Cook reported that there were 30 million blind people in the world in 1980, 38 million by 1990 and 50 million by 2000. But in 2009, that number has gone down to 37 million, thanks to Vision 2020.
The initiative was launched in 1999 by the International Agency for the Prevention of Blindness and the World Health Organisation, for the Global Elimination of Avoidable Blindness. Its purpose is to eradicate the main causes of visual impairment - cataract, glaucoma and diabetic retinopathy - and to give millions of needlessly blind people the right to sight.
"Vision 2020 is having an impact, and it is our responsibility to continue the good work," he said.
Cook drew a bleak picture of the current situation, saying that the highest burden of blindness is in Africa, with the poor hit the hardest. Yet most of these cases are treatable and preventable.
Among the reasons for the persistent problem is the population boom, the ageing of the world population, and inadequate eye-care services for the poor, he explained.
Cook said infrastructural and human resource developments, as well as disease control, were key to eliminating blindness.

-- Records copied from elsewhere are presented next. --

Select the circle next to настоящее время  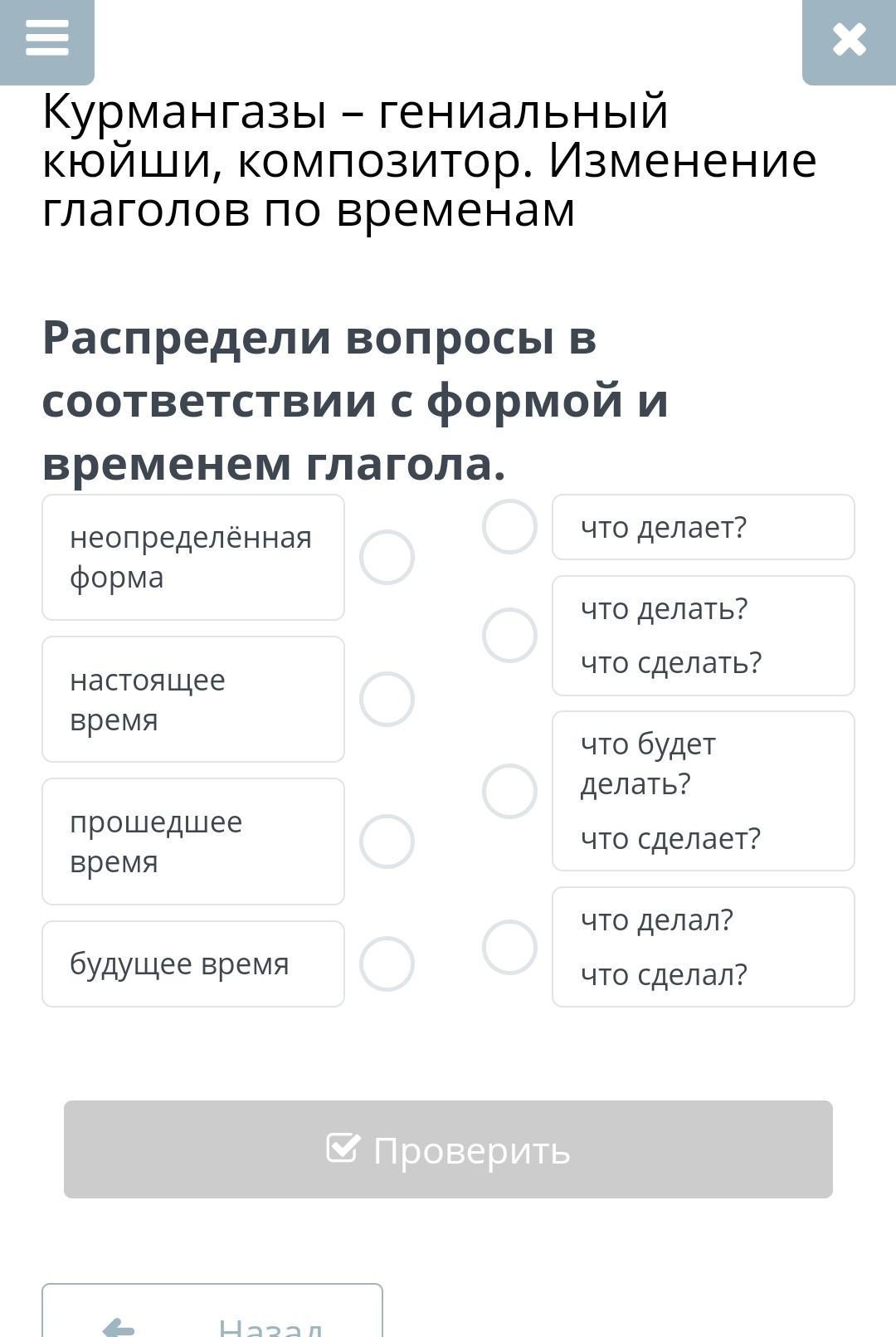387,699
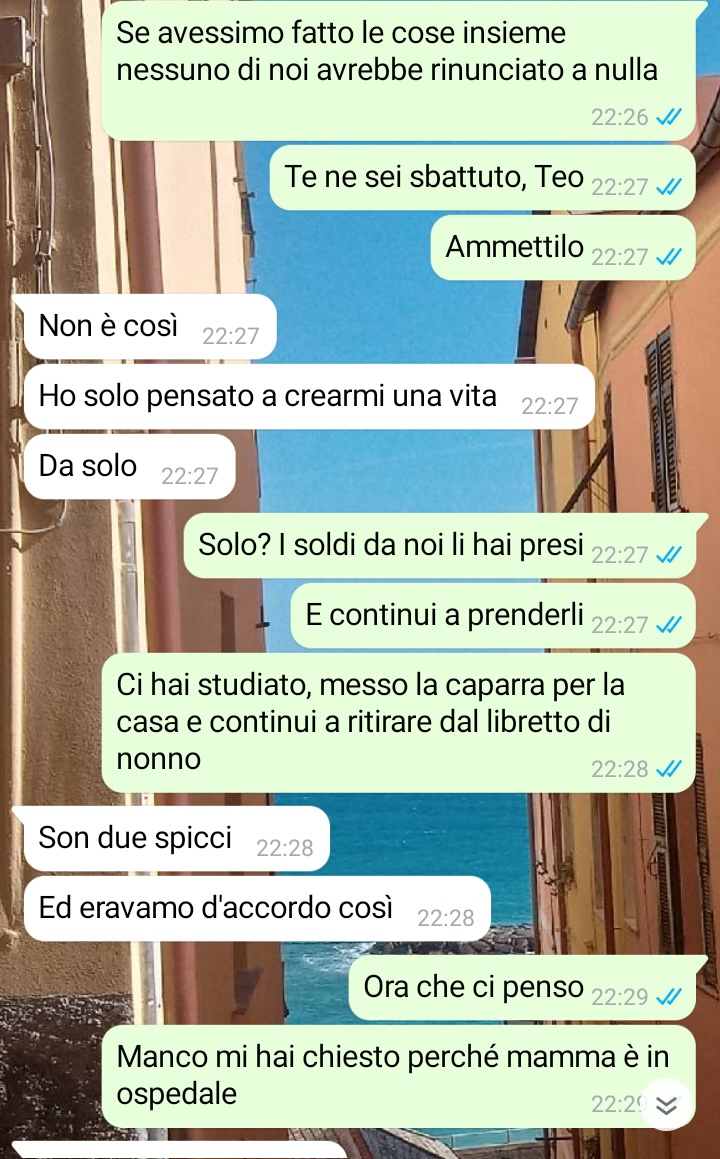Tap the 22:28 timestamp on 'Son due spicci'
The height and width of the screenshot is (1159, 720).
pos(285,848)
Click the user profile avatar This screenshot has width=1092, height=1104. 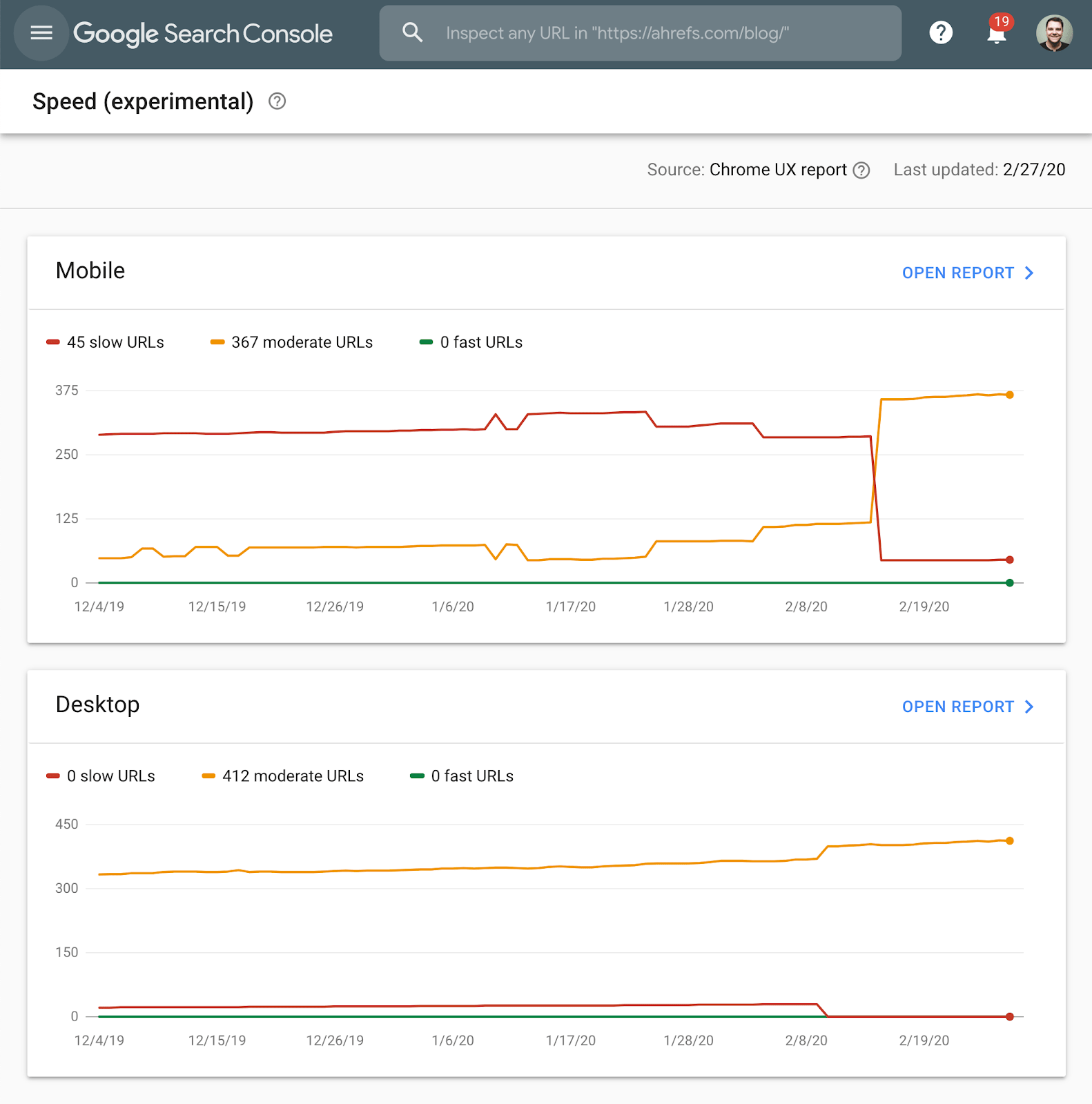tap(1053, 33)
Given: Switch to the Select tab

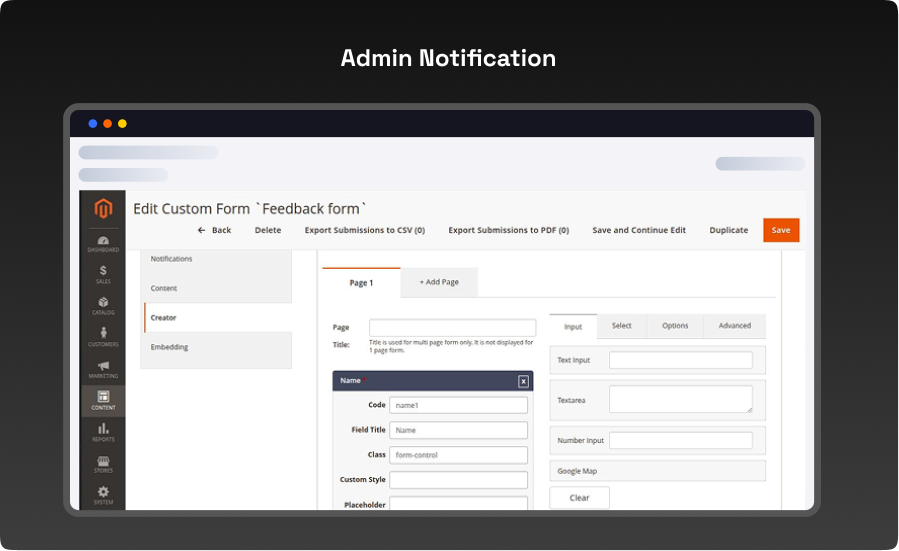Looking at the screenshot, I should [x=621, y=326].
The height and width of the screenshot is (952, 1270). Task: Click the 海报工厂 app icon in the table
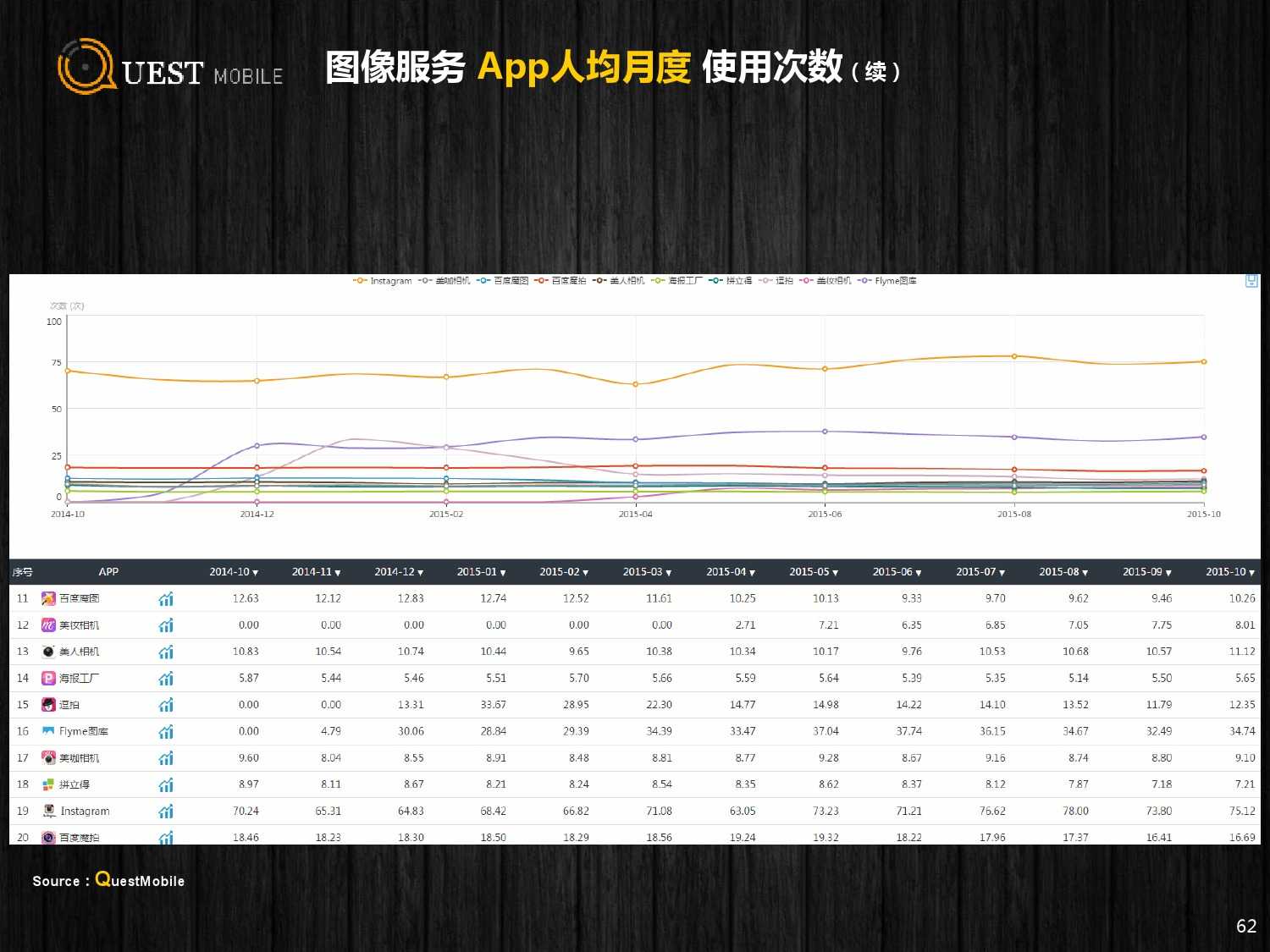click(49, 679)
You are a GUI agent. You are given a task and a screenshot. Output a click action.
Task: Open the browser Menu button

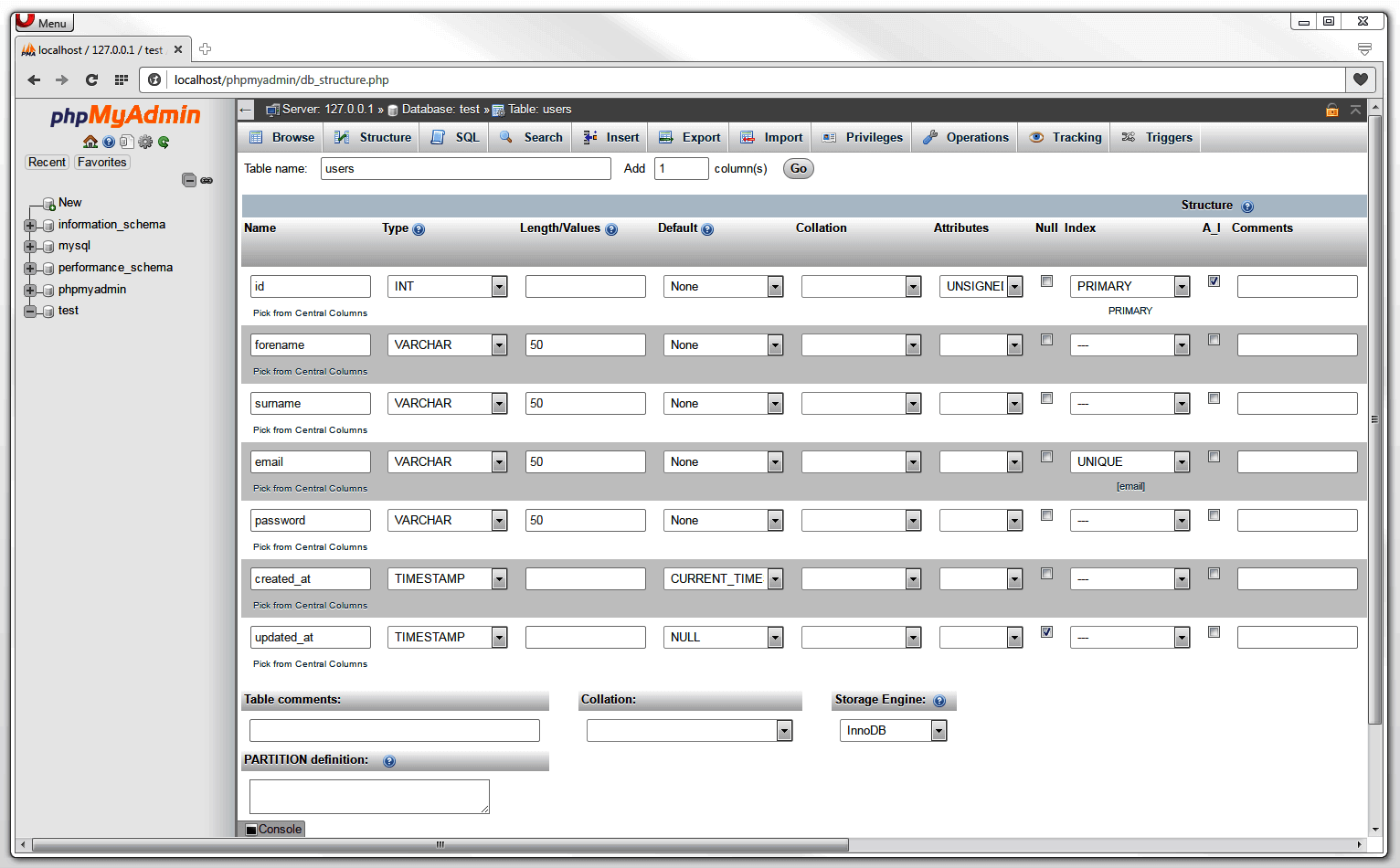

He advised, though, that the process would be like "eating an elephant - piece by piece", and that team effort was required. Essential to this would be the establishment of 4 000 programmes around the world, with a chain of training, supervision, and support extending from community level up to tertiary level.
UCT can and should make a significant contribution, Cook argued.
"One of the greatest impediments is the lack of human resources in Africa. UCT is strategically well-placed to train clinicians who are competent to deal with individual patients, and who have a good public health perspective."